Here is a benchmark comparing it to [Repomix](https://github.com/yamadashy/repomix) serializing the [Next.js](https://github.com/vercel/next.js) project:
```bash
time yek
Executed in 5.19 secs fish external
usr time 2.85 secs 54.00 micros 2.85 secs
sys time 6.31 secs 629.00 micros 6.31 secs
```
```bash
time repomix
Executed in 22.24 mins fish external
usr time 21.99 mins 0.18 millis 21.99 mins
sys time 0.23 mins 1.72 millis 0.23 mins
```
`yek` is **230x faster** than `repomix`.
## Roadmap
See [proposed features](https://github.com/mohsen1/yek/issues?q=type:%22Feature%22). I am open to accepting new feature requests.
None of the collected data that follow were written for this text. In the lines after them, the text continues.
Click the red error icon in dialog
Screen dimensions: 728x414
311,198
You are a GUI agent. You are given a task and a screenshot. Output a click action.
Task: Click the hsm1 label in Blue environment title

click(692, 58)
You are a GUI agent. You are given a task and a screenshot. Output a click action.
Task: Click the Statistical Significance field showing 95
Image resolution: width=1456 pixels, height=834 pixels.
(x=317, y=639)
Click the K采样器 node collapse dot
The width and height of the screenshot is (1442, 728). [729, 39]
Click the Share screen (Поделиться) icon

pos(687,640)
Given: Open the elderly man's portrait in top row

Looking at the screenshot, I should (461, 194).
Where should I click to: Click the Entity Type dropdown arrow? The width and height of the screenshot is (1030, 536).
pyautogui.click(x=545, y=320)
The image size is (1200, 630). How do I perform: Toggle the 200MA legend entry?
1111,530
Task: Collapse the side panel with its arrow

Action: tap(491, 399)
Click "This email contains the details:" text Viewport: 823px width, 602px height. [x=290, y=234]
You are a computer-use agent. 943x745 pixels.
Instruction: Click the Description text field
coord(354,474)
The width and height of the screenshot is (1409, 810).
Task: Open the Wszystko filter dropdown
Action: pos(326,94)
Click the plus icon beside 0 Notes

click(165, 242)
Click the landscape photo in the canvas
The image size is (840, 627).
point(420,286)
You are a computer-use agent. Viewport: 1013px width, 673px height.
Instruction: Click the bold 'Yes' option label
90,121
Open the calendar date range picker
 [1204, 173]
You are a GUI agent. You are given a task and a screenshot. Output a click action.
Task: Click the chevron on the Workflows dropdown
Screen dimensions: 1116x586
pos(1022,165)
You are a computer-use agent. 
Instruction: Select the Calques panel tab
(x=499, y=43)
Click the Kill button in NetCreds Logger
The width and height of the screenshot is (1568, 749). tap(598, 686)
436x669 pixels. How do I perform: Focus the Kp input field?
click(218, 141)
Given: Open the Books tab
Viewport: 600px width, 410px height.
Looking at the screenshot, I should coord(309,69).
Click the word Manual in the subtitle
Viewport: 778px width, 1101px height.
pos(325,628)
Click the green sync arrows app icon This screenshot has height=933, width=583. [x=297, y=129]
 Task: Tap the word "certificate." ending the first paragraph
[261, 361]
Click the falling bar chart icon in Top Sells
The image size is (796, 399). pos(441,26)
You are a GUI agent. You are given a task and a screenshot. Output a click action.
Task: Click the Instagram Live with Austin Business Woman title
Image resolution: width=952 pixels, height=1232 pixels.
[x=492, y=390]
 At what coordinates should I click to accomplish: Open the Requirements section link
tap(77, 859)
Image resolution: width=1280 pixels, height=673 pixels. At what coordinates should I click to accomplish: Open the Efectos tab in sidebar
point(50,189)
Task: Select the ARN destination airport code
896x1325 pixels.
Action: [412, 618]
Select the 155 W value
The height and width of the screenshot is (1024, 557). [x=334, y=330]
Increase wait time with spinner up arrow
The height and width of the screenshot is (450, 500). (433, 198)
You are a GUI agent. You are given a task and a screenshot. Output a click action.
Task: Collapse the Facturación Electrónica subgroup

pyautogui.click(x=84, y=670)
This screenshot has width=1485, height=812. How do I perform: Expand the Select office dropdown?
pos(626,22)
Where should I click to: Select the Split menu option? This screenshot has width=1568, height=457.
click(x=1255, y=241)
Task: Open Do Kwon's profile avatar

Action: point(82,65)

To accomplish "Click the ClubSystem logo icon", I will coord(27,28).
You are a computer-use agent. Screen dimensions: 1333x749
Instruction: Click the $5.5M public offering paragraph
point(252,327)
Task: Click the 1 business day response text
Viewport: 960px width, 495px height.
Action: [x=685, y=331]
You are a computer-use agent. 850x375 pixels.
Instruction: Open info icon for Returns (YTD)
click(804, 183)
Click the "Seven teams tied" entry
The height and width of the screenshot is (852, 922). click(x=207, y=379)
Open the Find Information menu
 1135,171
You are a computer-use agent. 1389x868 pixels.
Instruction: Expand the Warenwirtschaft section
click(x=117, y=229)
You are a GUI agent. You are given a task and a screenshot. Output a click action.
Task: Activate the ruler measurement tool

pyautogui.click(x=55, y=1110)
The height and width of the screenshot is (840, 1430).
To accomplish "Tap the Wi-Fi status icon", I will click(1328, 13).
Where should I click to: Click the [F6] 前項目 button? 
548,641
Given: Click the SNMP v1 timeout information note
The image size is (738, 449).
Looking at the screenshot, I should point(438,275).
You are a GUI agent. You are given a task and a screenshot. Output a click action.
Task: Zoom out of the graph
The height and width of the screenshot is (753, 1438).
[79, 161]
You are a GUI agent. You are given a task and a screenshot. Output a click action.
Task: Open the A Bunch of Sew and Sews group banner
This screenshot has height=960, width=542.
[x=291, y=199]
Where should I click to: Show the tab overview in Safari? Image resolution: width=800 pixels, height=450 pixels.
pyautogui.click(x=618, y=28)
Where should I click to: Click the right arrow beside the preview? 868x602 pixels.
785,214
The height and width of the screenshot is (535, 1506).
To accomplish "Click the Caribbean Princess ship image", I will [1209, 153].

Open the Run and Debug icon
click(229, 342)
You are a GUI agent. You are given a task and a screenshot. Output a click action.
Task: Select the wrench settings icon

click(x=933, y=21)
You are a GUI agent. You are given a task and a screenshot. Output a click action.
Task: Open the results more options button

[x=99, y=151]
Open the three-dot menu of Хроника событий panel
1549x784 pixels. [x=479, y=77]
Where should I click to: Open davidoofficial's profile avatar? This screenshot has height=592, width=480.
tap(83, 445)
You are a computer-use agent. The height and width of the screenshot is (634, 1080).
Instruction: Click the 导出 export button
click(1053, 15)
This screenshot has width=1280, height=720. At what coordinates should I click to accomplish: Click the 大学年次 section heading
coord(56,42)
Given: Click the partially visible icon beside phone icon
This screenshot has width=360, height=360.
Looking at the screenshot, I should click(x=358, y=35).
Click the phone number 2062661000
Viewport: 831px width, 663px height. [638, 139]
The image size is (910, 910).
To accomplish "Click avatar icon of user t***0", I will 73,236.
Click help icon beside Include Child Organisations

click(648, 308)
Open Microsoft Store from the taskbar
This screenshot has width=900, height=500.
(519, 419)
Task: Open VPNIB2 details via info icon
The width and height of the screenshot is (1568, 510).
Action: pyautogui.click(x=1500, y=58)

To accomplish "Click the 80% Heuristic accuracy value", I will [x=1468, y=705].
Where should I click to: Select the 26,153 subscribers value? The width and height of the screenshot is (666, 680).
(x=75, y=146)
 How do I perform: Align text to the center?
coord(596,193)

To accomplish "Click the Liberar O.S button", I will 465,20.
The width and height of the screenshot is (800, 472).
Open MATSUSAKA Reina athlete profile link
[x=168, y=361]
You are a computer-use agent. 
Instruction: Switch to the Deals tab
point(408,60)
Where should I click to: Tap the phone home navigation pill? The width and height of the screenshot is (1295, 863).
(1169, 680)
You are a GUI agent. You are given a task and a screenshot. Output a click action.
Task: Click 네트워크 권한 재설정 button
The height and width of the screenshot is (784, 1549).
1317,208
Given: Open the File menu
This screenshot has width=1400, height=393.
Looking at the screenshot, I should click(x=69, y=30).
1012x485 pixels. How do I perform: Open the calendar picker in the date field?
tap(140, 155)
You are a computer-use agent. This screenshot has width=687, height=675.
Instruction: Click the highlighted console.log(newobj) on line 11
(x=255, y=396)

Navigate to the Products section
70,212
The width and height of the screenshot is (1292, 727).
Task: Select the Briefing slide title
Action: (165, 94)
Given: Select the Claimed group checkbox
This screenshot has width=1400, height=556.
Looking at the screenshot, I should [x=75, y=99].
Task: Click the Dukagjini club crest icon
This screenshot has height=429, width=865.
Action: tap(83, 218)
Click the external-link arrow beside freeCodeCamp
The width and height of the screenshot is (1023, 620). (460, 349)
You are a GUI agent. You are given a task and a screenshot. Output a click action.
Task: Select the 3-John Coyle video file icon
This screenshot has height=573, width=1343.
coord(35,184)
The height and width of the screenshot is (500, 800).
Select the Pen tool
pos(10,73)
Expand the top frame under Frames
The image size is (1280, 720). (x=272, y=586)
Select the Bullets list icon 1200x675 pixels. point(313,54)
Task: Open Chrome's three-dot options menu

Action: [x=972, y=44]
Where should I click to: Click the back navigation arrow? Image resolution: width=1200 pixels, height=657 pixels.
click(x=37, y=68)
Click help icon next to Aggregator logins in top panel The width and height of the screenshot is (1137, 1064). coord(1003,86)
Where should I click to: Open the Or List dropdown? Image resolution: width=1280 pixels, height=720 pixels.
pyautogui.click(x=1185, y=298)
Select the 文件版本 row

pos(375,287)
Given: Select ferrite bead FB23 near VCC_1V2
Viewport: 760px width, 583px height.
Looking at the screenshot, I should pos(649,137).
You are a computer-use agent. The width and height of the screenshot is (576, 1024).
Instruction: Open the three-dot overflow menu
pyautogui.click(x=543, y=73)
Please write a detailed proposal to discuss new features.
## Alternatives
- [Repomix](https://github.com/yamadashy/repomix): A tool to serialize a repository into a single file in a similar way to `yek`.
- [Aider](https://aider.chat): A full IDE like experience for coding using AI
## License
[MIT](LICENSE)
[^1]: `yek` is not "blazingly" fast. It's just fast, as fast as your computer can be.